» SOURCE DOCUMENT:
DONEGAL COUNTY COUNCIL

PLAINTIFF

AND

 

FRANK MCBREARTY

DEFENDANT

 

JUDGMENT of Ms. Justice Eileen Roberts delivered on 5 May 2023

Introduction

1.             This judgment relates to the plaintiff's motion in which it seeks the following reliefs against the defendant: –

(1)          Summary judgment, pursuant to the court's inherent jurisdiction, for the costs of the proceedings;

(2)          In the alternative, an order pursuant to Order 26, rule 1 of the Rules of the Superior Courts ("RSC") permitting the plaintiff to discontinue the proceedings and awarding the plaintiff the costs of the proceedings;

(3)          Judgment in default of defence against the defendant pursuant to Order 27, rule 9 of the RSC and

(4)          an order for the costs of the plaintiff's motion.

2.             The matter was heard by this court on 27 April. By that date a defence and counterclaim had been delivered by the defendant and accordingly the plaintiff did not proceed with the application for judgment in default of defence. There may however be costs consequences relevant to that aspect of the plaintiff's motion.

3.             In order to deal with the reliefs sought, it is necessary to set out a brief summary of the background to the proceedings, the court orders made to date and the circumstances in which it is now agreed that the proceedings have largely become moot.

» STATED TASK 1:
Who delivered the judgment in Donegal County Council v. Frank McBrearty, and on what date?
» STATED TASK 2:
Continue the Donegal County Council judgment from where it stops.

» SUPPLIED DATA:
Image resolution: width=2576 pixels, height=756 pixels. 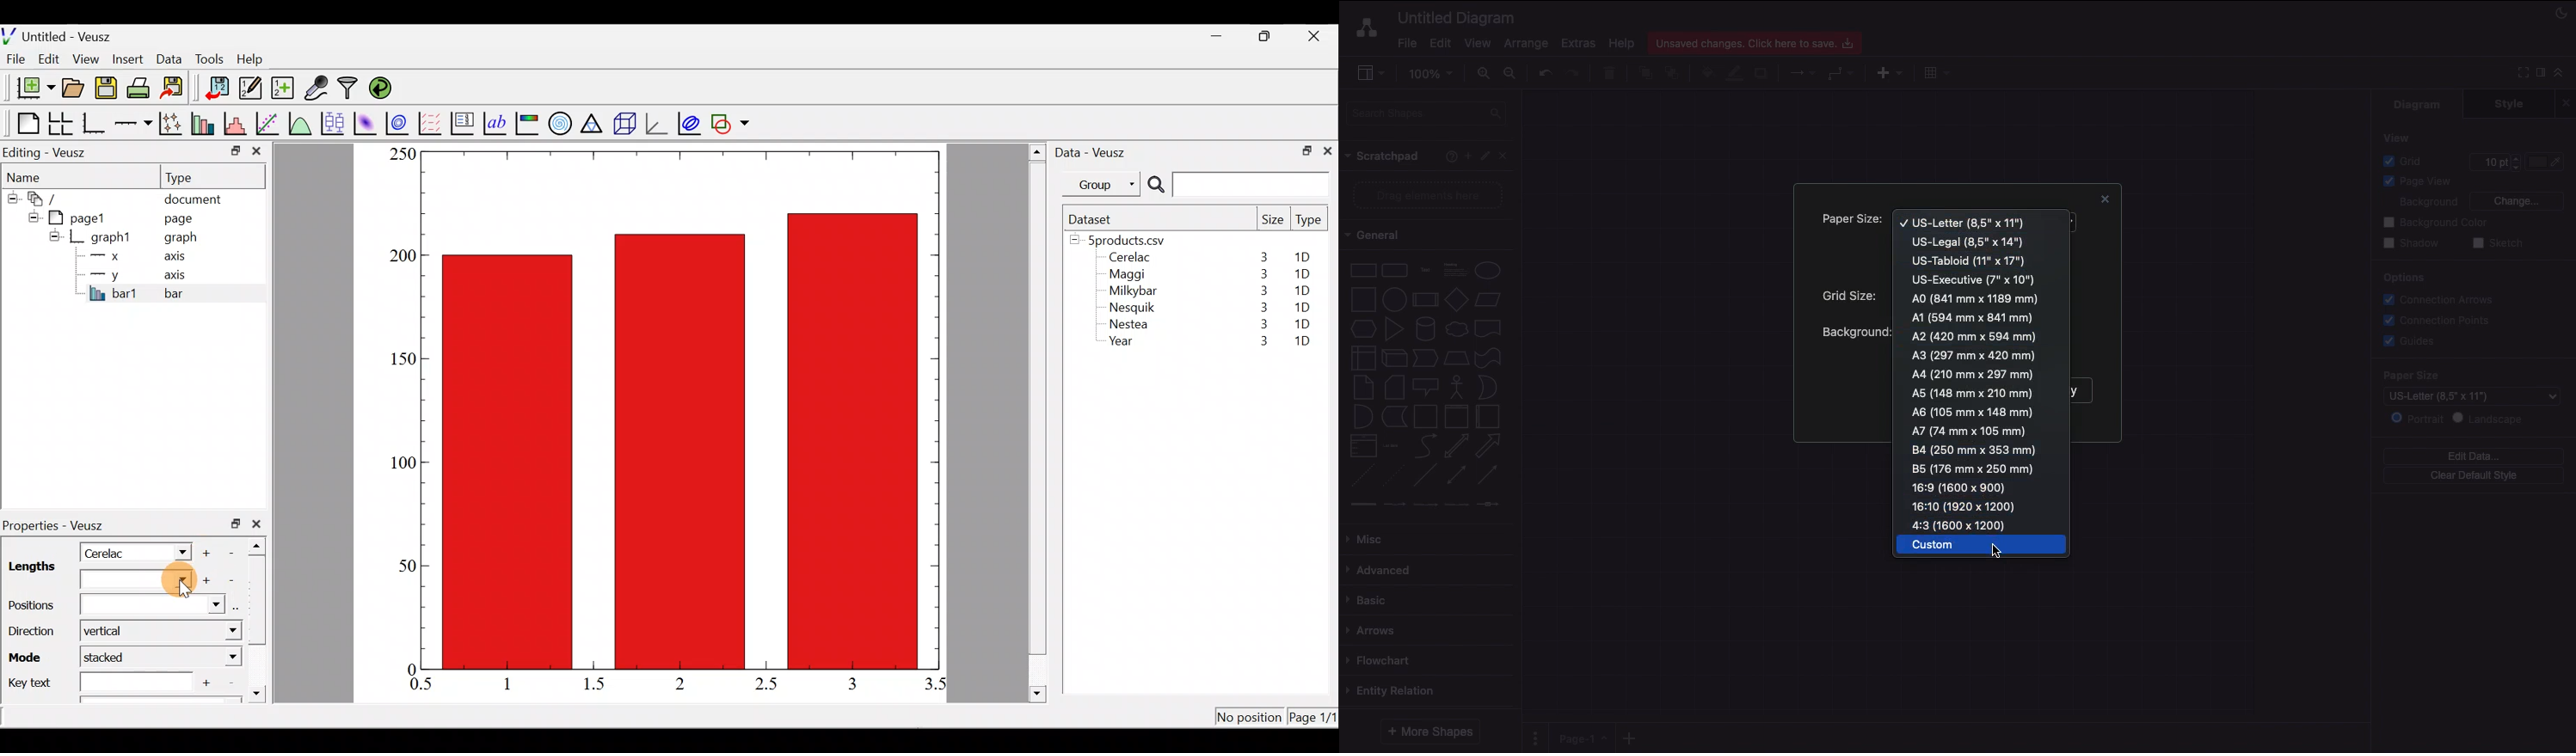 I want to click on 16:10, so click(x=1965, y=505).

» EXERCISE RESPONSE 1:
Ms. Justice Eileen Roberts delivered it on 5 May 2023.

» EXERCISE RESPONSE 2:
The parties and the background to this dispute

4.             Mr McBrearty is an elected member of Donegal County Council (the "Council"). At a meeting of the Council held on 31 January 2022, the Council resolved to suspend him with immediate effect for a period of one month (the "Suspension") due to his allegedly disruptive behaviour at that meeting. The Suspension was imposed pursuant to the provisions of Part 6 and Schedule 10 of the Local Government Act 2001, as amended, and was due to expire on 27 February 2022. The effect of the Suspension was to deny Mr McBrearty an entitlement to attend meetings of the Council during the period of the Suspension.

5.             Despite the Suspension, Mr McBrearty attended the next council meeting on 7 February 2022 (while the Suspension was still in place). That meeting was then adjourned to 21 February 2022.

6.             On 14 February 2022 the present proceedings were commenced by plenary summons. The Council issued a notice of motion on that same date seeking an interlocutory injunction restraining Mr McBrearty from attending, speaking at or taking part in meetings of the Council for the duration of the Suspension. The High Court gave liberty to the Council to serve short notice of that motion returnable for 17 February 2022 and reserved the question of costs of that short service motion.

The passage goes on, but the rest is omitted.